Orthologous Protein Prediction and Protein–Protein Interaction Network Construction

InParanoid (Sonnhammer and Ostlund, 2015) was a software developed by Perl script for constructing orthologous groups, and its normal operation could not do without the BLAST software. We used InParanoid software (Sonnhammer and Ostlund, 2015) to predict orthologous relationship between rice/maize and G. elata with a cutoff over 60% bootstrap. We then mapped the protein–protein interaction (PPI) network of maize and rice to G. elata to construct G. elata PPI networks.

Gene Family Classification

We used the localized iTAK software to predict the transcription factors and transcription regulators of G. elata with default parameters, and the operation command was “iTAK.pl+protein_sequence.” We downloaded the hidden Markov model file of the conserved domain of ubiquitin proteases from the Ubiquitin and Ubiquitin-like Conjugation Database (UUCD) (Gao et al., 2013) and used the HMMER software to predict the ubiquitin proteases of G. elata. The e-value parameter used in this calculation process was derived from the threshold recommended by the UUCD (Gao et al., 2013). In order to predict EAR motif-containing proteins and CYP450 proteins, we first collected 20,542 EAR motif-containing proteins and 19,221 CYP450 protein sequences from the PlantEAR (Yang et al., 2018) and CYP450 databases (Nelson, 2009), respectively. Then, we predicted the orthologous relationship between collected proteins and G. elata proteins by InParanoid (bootstrap >60%) and further defined the EAR motif-containing proteins and CYP450 proteins based on the orthologous relationship.

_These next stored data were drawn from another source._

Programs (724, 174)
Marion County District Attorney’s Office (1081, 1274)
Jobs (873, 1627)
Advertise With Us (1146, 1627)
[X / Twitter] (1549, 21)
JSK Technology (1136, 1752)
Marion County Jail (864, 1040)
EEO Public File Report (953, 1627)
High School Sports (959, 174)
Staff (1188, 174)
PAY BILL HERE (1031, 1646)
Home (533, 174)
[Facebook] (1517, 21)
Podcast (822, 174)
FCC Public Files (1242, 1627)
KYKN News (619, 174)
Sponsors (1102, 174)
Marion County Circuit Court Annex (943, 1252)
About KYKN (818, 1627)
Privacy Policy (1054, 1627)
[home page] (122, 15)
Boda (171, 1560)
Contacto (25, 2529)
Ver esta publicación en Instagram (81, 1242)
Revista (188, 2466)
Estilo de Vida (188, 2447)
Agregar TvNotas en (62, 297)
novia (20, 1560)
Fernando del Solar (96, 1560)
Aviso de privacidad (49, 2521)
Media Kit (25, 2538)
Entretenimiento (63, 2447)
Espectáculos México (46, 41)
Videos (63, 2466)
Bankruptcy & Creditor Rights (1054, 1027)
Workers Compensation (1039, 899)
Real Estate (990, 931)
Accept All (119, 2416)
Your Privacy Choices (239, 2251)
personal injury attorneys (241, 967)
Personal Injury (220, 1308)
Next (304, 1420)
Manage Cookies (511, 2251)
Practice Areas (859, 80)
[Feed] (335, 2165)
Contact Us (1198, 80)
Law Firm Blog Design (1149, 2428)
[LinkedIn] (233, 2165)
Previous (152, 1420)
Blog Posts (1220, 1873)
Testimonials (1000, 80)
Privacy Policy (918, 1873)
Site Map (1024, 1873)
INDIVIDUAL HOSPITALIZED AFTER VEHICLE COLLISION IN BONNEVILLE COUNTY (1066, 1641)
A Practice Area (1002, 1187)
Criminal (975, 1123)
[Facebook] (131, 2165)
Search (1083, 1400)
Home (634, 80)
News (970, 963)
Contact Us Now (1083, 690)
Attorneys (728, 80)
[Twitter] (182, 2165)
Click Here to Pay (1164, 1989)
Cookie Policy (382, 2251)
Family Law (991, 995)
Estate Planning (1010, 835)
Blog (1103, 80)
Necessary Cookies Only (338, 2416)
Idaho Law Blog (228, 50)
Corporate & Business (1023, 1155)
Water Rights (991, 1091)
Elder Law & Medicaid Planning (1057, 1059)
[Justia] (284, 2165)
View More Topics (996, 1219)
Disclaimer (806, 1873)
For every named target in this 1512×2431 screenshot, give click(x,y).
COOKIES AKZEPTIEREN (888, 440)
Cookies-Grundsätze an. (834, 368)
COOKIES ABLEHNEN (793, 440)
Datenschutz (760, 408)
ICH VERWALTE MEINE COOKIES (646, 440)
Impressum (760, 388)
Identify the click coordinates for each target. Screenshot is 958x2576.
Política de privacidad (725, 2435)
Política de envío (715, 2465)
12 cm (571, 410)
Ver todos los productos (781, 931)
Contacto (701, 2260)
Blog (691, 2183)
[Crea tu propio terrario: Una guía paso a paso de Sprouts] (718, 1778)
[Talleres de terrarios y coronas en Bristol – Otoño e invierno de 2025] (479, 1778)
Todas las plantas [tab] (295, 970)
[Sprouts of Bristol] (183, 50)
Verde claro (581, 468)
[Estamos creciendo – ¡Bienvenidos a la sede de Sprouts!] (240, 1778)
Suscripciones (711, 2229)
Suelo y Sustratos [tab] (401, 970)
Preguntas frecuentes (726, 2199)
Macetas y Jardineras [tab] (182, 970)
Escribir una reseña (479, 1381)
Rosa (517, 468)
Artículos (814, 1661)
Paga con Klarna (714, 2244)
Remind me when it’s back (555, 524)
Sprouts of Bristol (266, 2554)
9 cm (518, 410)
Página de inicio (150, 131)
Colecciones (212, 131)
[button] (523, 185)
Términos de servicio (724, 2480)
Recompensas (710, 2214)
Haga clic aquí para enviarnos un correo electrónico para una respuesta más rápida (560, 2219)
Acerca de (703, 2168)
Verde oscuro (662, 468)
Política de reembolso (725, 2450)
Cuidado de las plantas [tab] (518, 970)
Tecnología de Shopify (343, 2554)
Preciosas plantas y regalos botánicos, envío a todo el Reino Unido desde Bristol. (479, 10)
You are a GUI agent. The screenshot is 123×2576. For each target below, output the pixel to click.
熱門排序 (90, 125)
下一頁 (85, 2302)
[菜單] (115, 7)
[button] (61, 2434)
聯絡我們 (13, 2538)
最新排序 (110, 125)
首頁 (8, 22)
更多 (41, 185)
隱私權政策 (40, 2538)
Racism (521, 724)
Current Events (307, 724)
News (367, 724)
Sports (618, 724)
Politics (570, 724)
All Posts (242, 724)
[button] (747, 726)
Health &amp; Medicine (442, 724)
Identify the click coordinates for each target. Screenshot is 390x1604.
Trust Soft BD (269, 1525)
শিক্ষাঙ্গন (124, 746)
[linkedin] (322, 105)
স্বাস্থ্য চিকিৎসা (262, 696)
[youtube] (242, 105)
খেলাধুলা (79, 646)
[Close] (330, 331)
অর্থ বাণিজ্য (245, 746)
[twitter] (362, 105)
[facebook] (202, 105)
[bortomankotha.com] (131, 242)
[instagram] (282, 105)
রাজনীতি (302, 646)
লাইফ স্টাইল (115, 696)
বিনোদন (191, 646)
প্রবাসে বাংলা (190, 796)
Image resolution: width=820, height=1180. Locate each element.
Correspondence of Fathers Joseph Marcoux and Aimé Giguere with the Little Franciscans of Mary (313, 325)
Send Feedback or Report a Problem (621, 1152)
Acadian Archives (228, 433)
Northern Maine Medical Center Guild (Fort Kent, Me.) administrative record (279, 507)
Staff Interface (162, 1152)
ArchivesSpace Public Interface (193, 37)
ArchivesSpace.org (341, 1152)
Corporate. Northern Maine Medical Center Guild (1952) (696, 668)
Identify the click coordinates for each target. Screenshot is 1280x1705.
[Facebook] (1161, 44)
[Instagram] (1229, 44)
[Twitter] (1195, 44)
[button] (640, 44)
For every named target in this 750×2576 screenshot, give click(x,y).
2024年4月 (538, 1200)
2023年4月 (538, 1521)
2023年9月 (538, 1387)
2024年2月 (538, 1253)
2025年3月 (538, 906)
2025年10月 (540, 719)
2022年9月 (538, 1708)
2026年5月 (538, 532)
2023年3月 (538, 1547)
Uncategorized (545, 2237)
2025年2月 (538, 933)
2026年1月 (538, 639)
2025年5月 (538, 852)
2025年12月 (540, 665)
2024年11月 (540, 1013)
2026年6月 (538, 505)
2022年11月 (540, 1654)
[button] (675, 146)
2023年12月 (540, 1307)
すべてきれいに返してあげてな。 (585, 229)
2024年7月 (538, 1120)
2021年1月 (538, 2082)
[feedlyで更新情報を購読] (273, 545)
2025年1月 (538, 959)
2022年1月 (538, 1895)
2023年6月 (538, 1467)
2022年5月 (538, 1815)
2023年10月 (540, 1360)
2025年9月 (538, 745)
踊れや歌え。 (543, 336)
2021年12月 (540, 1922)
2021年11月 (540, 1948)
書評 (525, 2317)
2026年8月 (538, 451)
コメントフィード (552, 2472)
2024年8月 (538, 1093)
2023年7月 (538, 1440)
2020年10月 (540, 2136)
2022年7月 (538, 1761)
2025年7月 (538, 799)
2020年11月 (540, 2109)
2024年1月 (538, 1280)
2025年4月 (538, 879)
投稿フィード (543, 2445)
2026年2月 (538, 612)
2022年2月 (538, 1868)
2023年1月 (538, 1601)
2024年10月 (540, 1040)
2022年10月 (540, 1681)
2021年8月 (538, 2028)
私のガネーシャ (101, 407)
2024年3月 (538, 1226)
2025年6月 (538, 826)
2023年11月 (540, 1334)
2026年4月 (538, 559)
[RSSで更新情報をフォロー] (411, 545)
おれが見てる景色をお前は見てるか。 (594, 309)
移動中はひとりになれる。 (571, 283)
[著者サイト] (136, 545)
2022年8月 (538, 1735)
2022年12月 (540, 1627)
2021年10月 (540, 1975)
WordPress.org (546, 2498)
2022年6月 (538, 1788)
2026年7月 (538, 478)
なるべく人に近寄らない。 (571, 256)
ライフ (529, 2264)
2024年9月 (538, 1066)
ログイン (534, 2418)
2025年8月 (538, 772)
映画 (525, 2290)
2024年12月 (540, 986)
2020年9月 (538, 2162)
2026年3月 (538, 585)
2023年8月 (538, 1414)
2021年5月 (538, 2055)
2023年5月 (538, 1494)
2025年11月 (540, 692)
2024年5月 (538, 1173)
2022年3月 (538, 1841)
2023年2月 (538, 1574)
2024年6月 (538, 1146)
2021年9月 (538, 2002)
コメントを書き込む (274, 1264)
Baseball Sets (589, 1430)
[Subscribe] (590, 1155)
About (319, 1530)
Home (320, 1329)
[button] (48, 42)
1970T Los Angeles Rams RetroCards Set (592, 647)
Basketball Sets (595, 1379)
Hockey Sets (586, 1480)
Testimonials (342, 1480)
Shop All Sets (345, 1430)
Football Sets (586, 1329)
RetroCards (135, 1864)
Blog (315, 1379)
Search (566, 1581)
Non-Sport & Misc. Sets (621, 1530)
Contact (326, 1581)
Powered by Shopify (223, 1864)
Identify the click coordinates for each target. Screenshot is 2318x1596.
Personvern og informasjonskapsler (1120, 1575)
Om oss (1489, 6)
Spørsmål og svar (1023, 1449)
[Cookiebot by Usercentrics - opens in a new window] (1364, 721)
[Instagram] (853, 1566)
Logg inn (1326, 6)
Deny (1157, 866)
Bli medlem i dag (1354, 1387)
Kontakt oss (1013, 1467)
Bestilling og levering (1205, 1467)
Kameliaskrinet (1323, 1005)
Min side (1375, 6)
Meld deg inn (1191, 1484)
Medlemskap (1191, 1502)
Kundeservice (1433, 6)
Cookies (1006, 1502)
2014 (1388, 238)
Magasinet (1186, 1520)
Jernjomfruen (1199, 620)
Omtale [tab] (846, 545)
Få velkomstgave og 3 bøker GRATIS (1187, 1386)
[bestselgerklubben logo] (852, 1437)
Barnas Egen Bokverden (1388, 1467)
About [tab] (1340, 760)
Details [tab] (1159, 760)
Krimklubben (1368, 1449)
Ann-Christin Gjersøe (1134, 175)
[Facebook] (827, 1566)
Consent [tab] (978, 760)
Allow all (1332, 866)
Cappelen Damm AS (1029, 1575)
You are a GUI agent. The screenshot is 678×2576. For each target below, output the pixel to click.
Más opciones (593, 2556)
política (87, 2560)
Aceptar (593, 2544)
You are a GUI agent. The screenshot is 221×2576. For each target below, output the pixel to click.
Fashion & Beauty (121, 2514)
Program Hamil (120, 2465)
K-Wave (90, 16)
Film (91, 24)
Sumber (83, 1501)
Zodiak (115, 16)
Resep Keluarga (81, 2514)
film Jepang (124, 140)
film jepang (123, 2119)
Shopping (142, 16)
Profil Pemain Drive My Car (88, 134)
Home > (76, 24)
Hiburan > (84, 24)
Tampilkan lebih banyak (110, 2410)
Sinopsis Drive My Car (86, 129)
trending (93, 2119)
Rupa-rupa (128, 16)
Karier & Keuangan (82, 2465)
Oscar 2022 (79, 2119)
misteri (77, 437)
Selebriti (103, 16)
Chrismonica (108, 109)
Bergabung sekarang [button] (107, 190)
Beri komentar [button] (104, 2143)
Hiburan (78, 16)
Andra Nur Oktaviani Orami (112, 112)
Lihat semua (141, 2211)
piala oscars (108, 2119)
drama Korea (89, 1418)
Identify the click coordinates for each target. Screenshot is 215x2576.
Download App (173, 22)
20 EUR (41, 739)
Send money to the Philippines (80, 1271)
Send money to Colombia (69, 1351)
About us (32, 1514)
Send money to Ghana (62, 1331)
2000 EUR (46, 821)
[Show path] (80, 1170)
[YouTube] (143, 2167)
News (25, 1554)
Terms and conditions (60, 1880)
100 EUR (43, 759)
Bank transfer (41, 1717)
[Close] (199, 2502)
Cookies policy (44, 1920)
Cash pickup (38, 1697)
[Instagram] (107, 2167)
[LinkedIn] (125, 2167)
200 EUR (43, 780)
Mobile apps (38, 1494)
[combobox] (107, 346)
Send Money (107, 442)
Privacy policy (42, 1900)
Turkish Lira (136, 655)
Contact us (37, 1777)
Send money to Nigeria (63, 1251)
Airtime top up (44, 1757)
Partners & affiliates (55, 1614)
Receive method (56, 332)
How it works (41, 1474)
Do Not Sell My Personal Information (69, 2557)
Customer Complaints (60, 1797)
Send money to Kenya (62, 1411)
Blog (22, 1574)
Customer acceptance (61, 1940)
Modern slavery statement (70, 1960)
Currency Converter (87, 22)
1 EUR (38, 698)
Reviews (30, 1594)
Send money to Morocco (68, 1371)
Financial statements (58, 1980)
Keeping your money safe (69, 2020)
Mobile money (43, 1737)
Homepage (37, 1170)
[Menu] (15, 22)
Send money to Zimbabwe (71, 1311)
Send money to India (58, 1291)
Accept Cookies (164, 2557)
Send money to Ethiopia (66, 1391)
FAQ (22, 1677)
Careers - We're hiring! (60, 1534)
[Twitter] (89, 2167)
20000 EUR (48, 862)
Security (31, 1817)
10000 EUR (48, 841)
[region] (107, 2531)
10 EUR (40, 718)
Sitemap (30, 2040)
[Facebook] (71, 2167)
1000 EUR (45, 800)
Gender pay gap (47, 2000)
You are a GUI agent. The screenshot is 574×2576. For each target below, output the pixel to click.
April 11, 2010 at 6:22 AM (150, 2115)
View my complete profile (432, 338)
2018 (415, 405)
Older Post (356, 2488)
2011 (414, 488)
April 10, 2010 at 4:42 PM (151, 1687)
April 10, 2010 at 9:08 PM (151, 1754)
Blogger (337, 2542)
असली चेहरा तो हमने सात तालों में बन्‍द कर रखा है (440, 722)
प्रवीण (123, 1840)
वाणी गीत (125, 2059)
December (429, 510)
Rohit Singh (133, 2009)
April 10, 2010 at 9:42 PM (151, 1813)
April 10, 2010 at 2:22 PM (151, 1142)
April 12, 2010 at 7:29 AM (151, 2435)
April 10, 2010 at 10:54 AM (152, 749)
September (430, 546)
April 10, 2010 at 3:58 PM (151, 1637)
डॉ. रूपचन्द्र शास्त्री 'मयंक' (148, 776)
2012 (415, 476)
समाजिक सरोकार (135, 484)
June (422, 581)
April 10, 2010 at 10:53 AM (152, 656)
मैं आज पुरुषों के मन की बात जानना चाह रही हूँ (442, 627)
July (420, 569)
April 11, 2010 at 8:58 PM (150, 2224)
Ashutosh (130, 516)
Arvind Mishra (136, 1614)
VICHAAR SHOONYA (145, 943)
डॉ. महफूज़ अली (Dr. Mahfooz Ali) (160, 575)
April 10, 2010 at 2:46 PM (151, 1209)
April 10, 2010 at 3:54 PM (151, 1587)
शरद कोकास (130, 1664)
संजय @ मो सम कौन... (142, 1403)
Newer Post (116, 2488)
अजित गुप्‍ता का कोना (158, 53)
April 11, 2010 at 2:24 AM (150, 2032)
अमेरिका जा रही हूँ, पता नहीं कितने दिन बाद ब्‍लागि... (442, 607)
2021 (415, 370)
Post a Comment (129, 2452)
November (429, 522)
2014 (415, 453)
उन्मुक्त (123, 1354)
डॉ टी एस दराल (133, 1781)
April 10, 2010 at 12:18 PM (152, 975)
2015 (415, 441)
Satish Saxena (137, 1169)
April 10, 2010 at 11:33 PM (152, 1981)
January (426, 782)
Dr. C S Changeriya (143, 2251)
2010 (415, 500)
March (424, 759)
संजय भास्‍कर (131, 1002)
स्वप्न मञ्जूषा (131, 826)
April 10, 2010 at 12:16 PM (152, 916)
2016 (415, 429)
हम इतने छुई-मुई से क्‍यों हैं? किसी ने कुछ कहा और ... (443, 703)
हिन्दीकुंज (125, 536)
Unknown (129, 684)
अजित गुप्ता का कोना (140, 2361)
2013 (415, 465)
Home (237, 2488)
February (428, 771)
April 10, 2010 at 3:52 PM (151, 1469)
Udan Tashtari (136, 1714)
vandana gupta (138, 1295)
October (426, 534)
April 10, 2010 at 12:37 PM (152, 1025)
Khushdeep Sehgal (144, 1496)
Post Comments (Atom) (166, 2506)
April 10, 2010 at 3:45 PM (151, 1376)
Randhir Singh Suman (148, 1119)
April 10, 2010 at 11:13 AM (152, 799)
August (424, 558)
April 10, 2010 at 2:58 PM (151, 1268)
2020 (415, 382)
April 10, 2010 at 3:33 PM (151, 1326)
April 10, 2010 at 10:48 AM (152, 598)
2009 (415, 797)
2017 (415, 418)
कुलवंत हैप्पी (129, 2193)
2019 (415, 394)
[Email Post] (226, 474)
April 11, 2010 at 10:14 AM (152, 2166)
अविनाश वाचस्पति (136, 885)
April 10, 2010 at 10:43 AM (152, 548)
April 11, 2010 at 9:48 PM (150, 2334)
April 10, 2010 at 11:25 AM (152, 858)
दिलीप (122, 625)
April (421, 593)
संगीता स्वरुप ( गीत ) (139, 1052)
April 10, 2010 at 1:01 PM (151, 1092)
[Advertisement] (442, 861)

Search and Visualization Platform Construction

GelFAP was constructed based on CentOS Linux, Apache server, MySQL database, and PHP language. The software used for network visualization in the platform was a JavaScript package Cytoscape.js with open resources (Franz et al., 2016).

Platform Contents

Data Resources and Functional Annotation

Gastrodia elata genomic data, including 3,779 scaffold sequences, gene location files, gene sequences, 18,969 transcript sequences, and 18,969 protein sequences, was derived from the National Genomics Data Center (NGDC) (Accession number: GWHAAEX00000000) of China produced by the National Resource Center for Chinese Materia Medica of China Academy of Chinese Medical (Yuan et al., 2018). The gene functions of G. elata were annotated by comparing nucleic acids or protein sequences with various functional annotation databases, including nr, KOG, TAIR (Reiser et al., 2017), COG, Swiss-Prot, and TrEMBL (Figure 1A). In addition, 27 transcriptome data samples were obtained from the SRA in NCBI (Accession number: SRP064423, SRP108465 and SRP118053) and 12 samples were produced by our group. We used the InterProScan (Jones et al., 2014) software to obtain GO terms of 9,495 genes and InterProScan domain annotations of 13,016 genes. The GO annotations were obtained from Gene Ontology Consortium (Gene Ontology Consortium, 2015). Pfam domain annotation information of 12,321 genes was predicted by the local PfamScan tool (El-Gebali et al., 2019). KEGG orthology annotation information of 4,078 genes was predicted by GhostKOALA (Kanehisa et al., 2016), which was supported by the KEGG website. Finally, the orthologous relationship between G. elata and Arabidopsis thaliana was analyzed by the InParanoid tool, and Arabidopsis thaliana annotation information of 10,154 genes in G. elata was obtained (Figure 1A).

FIGURE 1

Figure 1. The information about G. elata gene function analysis platform. (A) Gene function annotation information. (B) Gene family classification information. (C) Network density and scale-free model fitting (R²) of the positive co-expression network based on changing Pearson correlation coefficient (PCC) cutoffs. (D) Network density and scale-free model fitting (R²) of the negative co-expression network based on changing PCC cutoffs. (E) Distribution diagram of the relationship between PCC and the number of edges. (F) Statistics of nodes and edges in the positive co-expression network, negative co-expression network, and PPI network. (G) Predicted gene functional modules and involved genes. (H) The background gene sets of the GSEA and motif enrichment analysis tools.

Gene Family Identification

Pfam is a protein family database, which contained multiple sequence alignment results and hidden Markov model (HMM) profiles of conserved regions from many gene families (El-Gebali et al., 2019). HMMER is a homolog searching tool based on HMM profiles (Potter et al., 2018). The gene families could be identified by combining Pfam with HMMER. Several platforms could also be used to identify gene families; for example, the analysis tools provided by the iTAK website were used for the identification of transcriptional regulators and protein kinases (Zheng et al., 2016), and HMM profiles offered by the UUCD database were used to identify members of the ubiquitin protease family (Gao et al., 2013). In addition, gene families could also be predicted by the orthologous relationship between different species.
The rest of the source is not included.